Collected data entries:
'''
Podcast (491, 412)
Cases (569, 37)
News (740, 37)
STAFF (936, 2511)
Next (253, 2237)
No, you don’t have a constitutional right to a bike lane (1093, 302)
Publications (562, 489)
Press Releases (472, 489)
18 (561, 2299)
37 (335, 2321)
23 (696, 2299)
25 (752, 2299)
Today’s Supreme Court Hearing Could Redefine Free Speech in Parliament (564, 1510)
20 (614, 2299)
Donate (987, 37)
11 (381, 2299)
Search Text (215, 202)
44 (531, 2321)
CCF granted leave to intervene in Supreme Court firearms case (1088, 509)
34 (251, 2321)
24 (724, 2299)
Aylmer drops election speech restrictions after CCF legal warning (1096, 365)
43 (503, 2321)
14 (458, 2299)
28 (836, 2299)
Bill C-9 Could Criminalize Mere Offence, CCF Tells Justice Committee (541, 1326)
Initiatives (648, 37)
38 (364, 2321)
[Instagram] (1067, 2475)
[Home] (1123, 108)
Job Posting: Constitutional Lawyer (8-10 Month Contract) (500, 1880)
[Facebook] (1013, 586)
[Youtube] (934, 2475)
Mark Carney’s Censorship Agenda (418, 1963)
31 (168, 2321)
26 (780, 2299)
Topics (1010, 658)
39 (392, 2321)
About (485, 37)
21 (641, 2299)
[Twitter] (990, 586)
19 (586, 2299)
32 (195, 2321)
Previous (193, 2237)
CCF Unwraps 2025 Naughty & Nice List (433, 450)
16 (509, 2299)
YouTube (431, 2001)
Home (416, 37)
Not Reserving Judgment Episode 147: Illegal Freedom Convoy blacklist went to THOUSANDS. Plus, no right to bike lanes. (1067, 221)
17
'''
→ **Exercise goal**
Reproduce each line, exactly as it appears, from the one that contains "[Twitter] (990, 586)" through the last line of the records. Add no other lines.

→ **Response to the exercise**
[Twitter] (990, 586)
19 (586, 2299)
32 (195, 2321)
Previous (193, 2237)
CCF Unwraps 2025 Naughty & Nice List (433, 450)
16 (509, 2299)
YouTube (431, 2001)
Home (416, 37)
Not Reserving Judgment Episode 147: Illegal Freedom Convoy blacklist went to THOUSANDS. Plus, no right to bike lanes. (1067, 221)
17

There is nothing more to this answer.